I looked about for you guys at Purina this past weekend.


----------



## elisabeth_00117 (May 17, 2009)

We are just working on this now with Zefra, thank goodness our is helping!

Are there any videos of training this that anyone knows about?

Our club is the one holding the event so we will get some extra help and have a easier time (get to practice!) hopefully!


----------



## dogfaeries (Feb 22, 2010)

Our training center has a big fenced field, so we practice for our specialty (in May) there. And yes, we train corner to corner too. 

I'm glad my handler is 23 and in good shape, or I'm not sure she'd make it all the way through the specialty! She'll have multiple dogs this year to show, so I feel for her.


----------



## Andaka (Jun 29, 2003)

Samba said:


> We are going to the MW, I guess. Anyway, the one in Indy at Easter.
> 
> I looked about for you guys at Purina this past weekend.

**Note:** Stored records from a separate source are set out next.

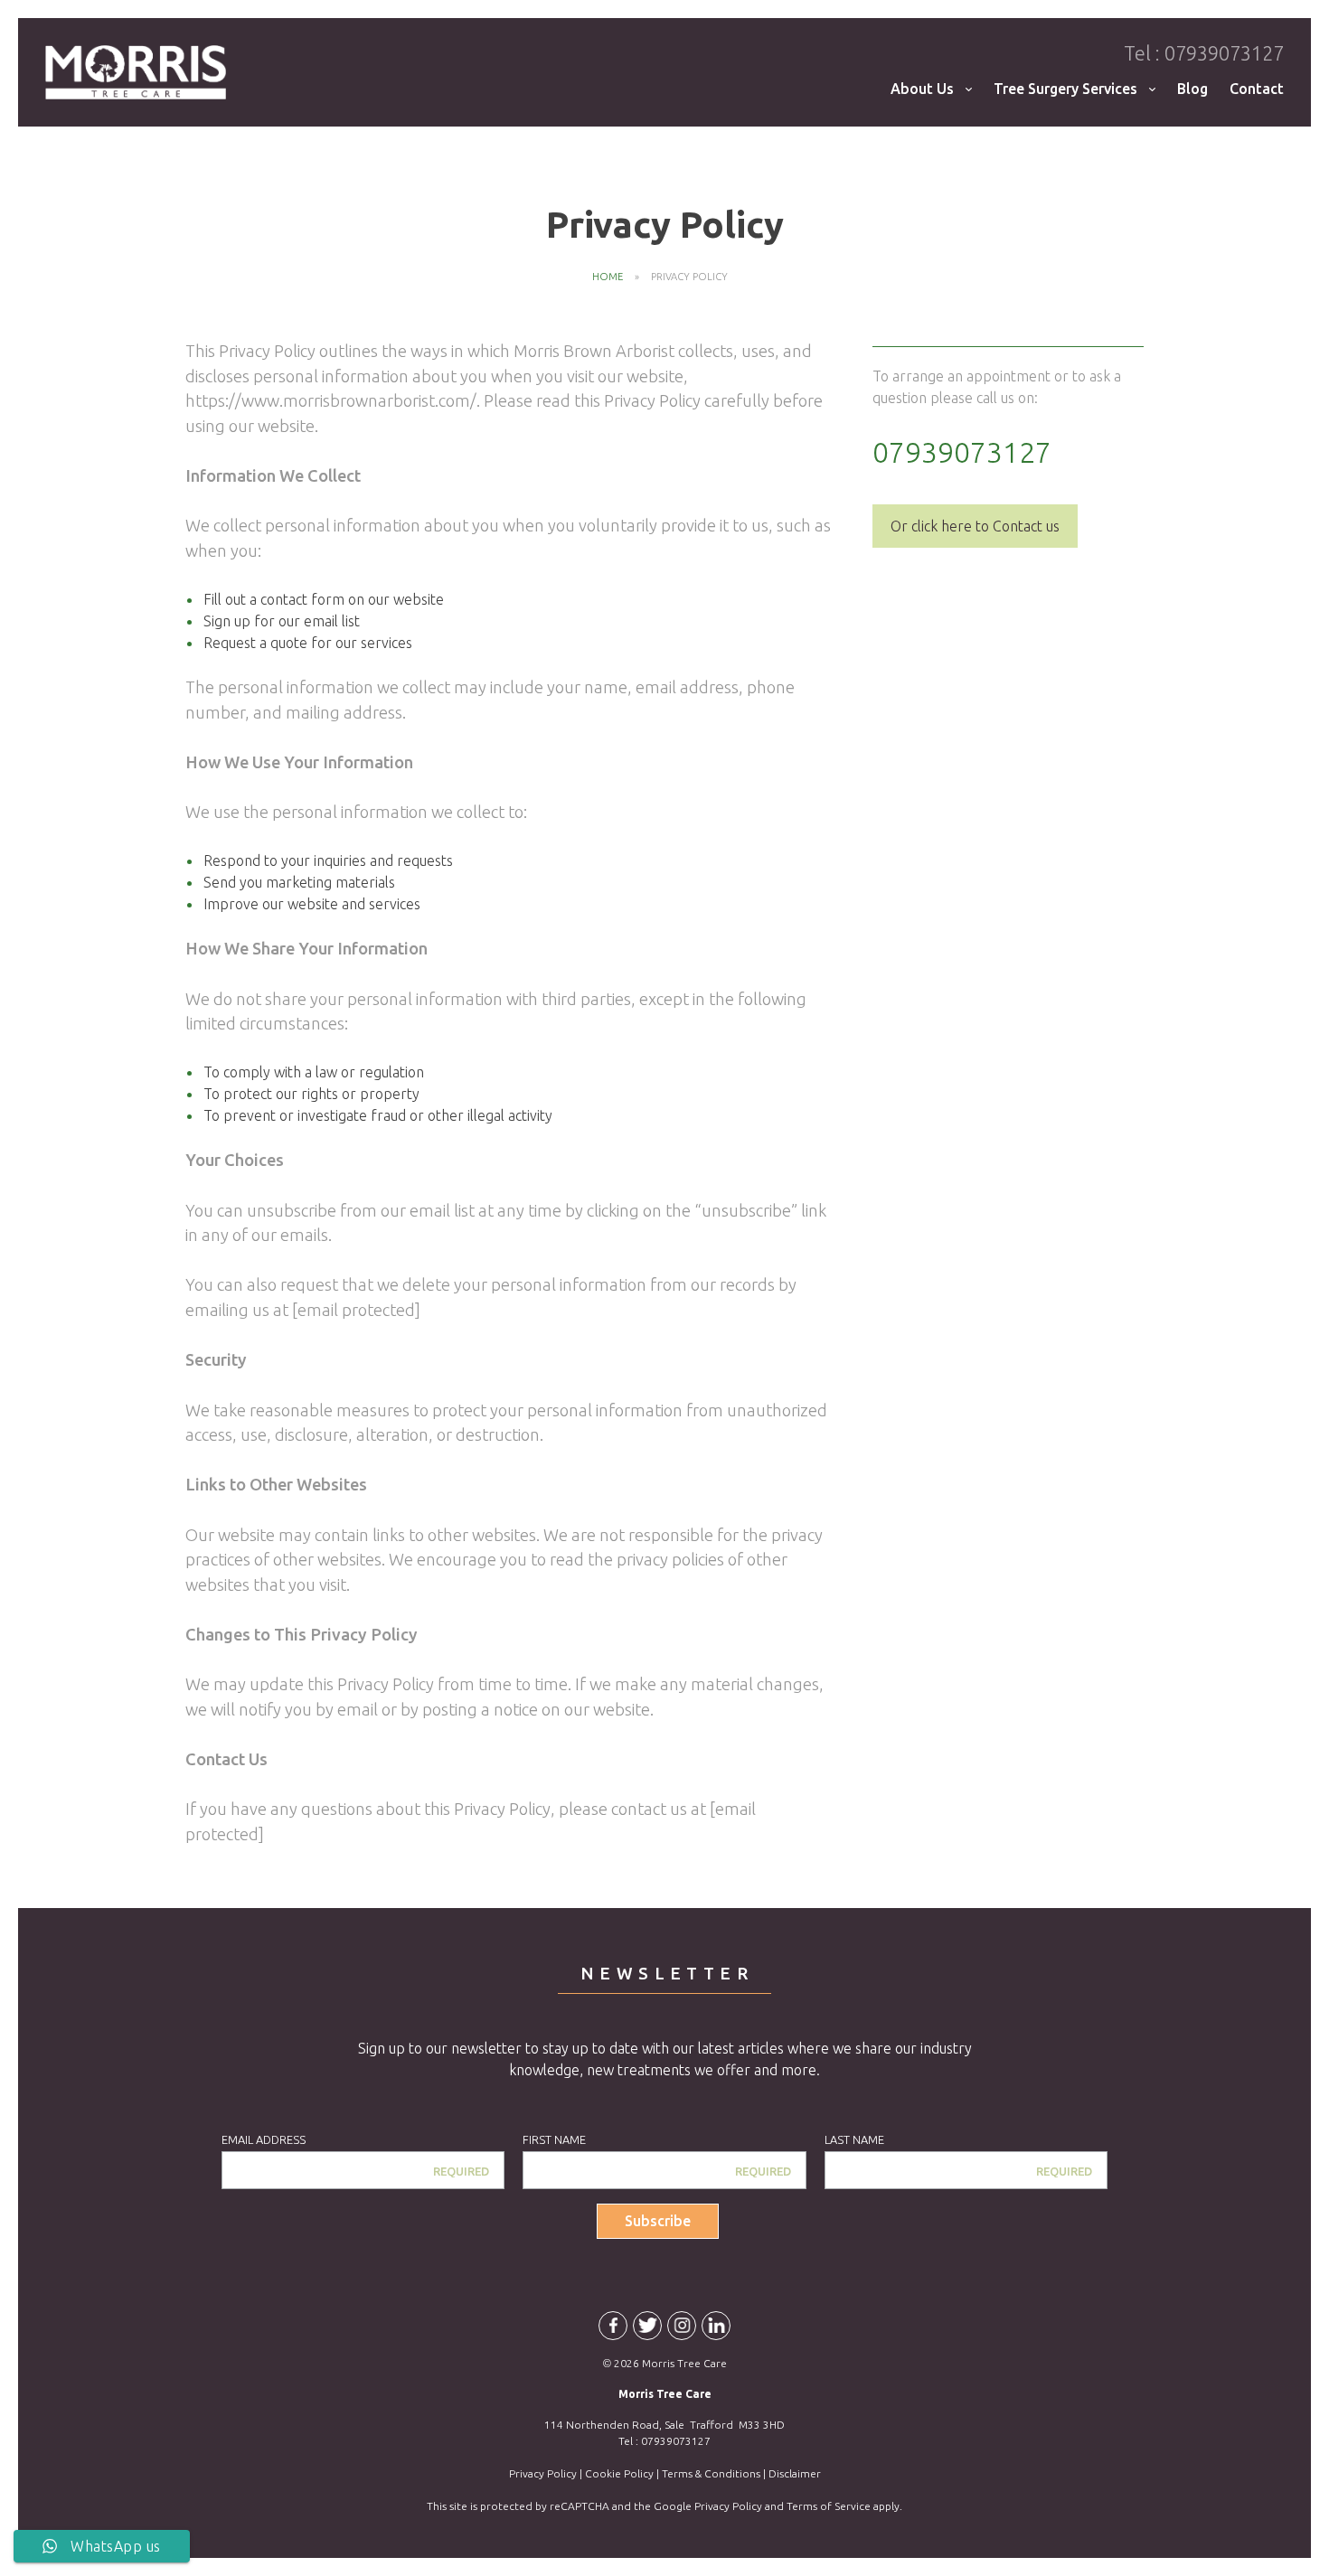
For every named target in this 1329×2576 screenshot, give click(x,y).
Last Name (854, 2139)
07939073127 (1204, 53)
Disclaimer (794, 2473)
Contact (1257, 88)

We were at a wedding in Chicaago. The DH looks great in a tux!


----------



## Samba (Apr 23, 2001)

The training paid off! She is now taking the ring very nicely! Her desire to go is not the problem but rather keeping her gaiting instead of pulling and lunging. A few well timed corrections by Jeff this weekend and she has lined right out! 
I am glad we put in some time on roadwork and ring training. I blew out L4,5 in my back last week so that brought an abrupt end to that! But enough was done to really help.


----------